At this point, constitutionally, Mr. Harper has two options. He could resign and advise the Governor-General to invite the leader of the party with the second-largest number of seats, either Michael Ignatieff or Jack Layton, to form a government. Or he could advise the Governor-General to dissolve Parliament and call another election.

It’s the second case that lands us in a “constitutional crisis” similar to the Byng-King affair of 1926. The principal that the Governor-General must be guided by in considering Mr. Harper’s request is that a prime minister’s advice (even if the prime minister has lost a confidence vote in the House) should be rejected only if doing so is necessary to protect the integrity of our parliamentary system. Calling an election, the fifth in seven years, just a few weeks after the last election when there’s a plausible alternative government that can command the confidence of the new Parliament may well be such a situation.

Of course, it all depends on whether Mr. Ignatieff or Mr. Layton can make a plausible case that a government one of them heads will be supported by a majority in the House. The Governor-General will need more than their good intentions to have the compelling case he needs to justify rejecting the Prime Minister’s advice.

If Monday’s election produces a House in which no party has a majority, let’s hope our political leaders have the good sense to work together to avoid a Byng-King constitutional crisis.
Short answer, Con majority is  Con majority; a Con minority and things get murky. The GG might well have a larger than usual role to play in the outcome. Because Harper is an asshole.

3 comments:

Gloria said...

If Harper wins, this country is gone. He will give Canada away to, the giant corporations he works for.

Google: Harper delivers his plan on, Global Government for Canada. Harper said, Global Governance has been worked on, since 1945. That was right after, Hitler's plan for a thousand year Reich, which was also a Global Government.

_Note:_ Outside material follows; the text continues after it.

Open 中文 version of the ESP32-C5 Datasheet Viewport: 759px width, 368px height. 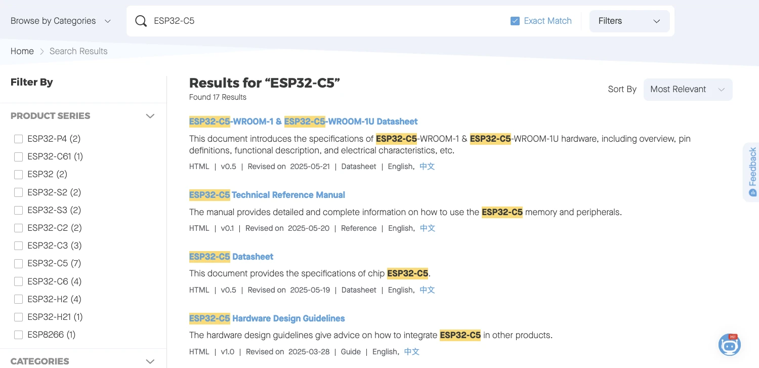427,290
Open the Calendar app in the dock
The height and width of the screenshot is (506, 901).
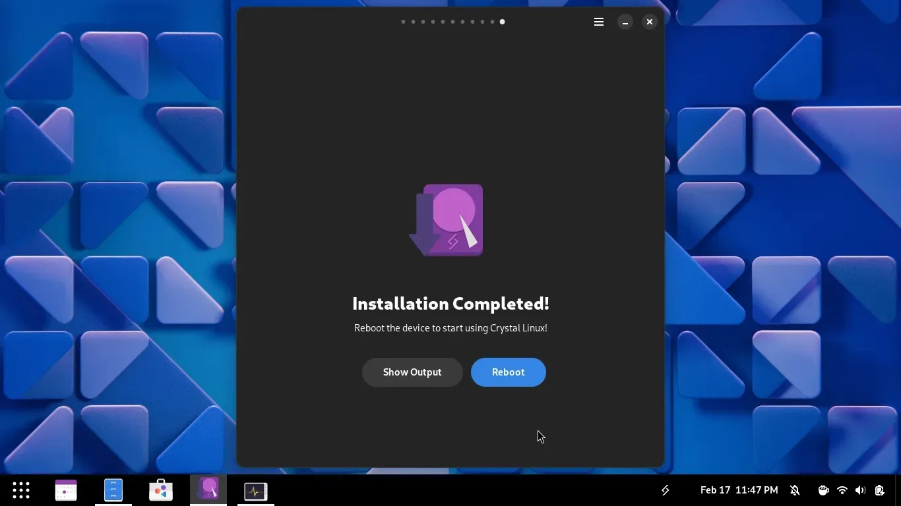[x=66, y=490]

Harper ignores the Constitution. Our Civil Rights and Liberties, have been taken away from us. Democracy and Freedom, are buried under a ton of dirt and corruption. Harper is a fascist and a dictator, who has an evil agenda, for Canada and the people .

West End Bob said...

Truer words were never spoken than those in your last sentence, Boris . . . .

Moon Rattled said...

Re # 3. Harper minority can legitimately be brought down by a damning AG report. It's the AG report that will bury him.